Ανάλυση πολιτικών κανόνων τειχών προστασίας με χρήση τεχνολογίας natural language processing
Analysis of firewall policy rules using natural language processing technology

View/ Open
Keywords
Πολιτική ασφαλείας ; GRPC ; Επεξεργασία Φυσικής Γλώσσας (NLP) ; Τεχνητή νοημοσύνη ; Iptables ; Αλγόριθμοι NLP ; Embeddings ; Μετρικές ομοιότητας ; Οπτικοποίηση δεδομένων ; Βελτίωση εταιρικής ασφάλειας ; Δικτυακές υποδομές ; Security policy ; Natural language processing ; Artificial intelligence ; Data analysis ; NLP algorithms ; Similarity metrics ; Data visualization ; Corporate security improvement ; Network infrastructures ; NLP ; AIAbstract
This thesis focuses on comparing the ideal security policy, which is provided by an organization-company in natural language, with the existing security policy retrieved using GRPC technology and analyzed to extract more information. The ideal security policy acts as an optimal security model and is converted into iptables rules for the Linux environment, using advanced Natural Language Processing (NLP) techniques, a branch of Artificial Intelligence (AI).

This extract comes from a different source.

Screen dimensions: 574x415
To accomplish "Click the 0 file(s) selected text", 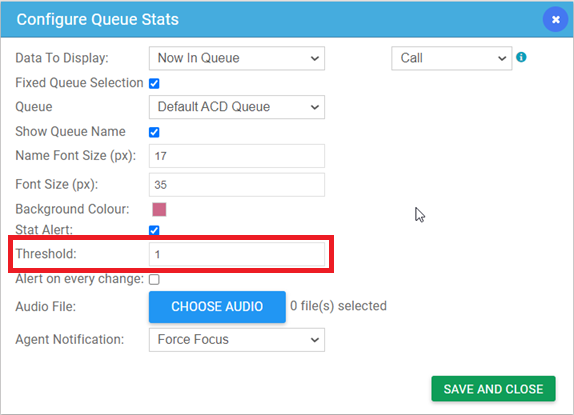I will (x=338, y=306).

The next phase involves a thorough evaluation of seven different NLP algorithms for generating embeddings. The goal of this evaluation is to select the algorithm that produces the most efficient and accurate iptables rule comparison results for further analysis of security policies. After selecting the most suitable algorithm, the work proceeds by converting the security rules of the two policies - existing and ideal - into corresponding embeddings representations.
Next, a metric is applied to the embeddings to calculate the similarity percentage of each rule. This detailed process provides an accurate picture of the similarities and differences in the security rules, allowing for the composition of an overall similarity percentage of the two policies. The results of this comparative analysis are presented visually, which facilitates understanding and allows for a transparent and objective evaluation of the security policies. Through this innovative methodology, the thesis provides a powerful tool for improving corporate security policies, enhancing the security and reliability of network infrastructures.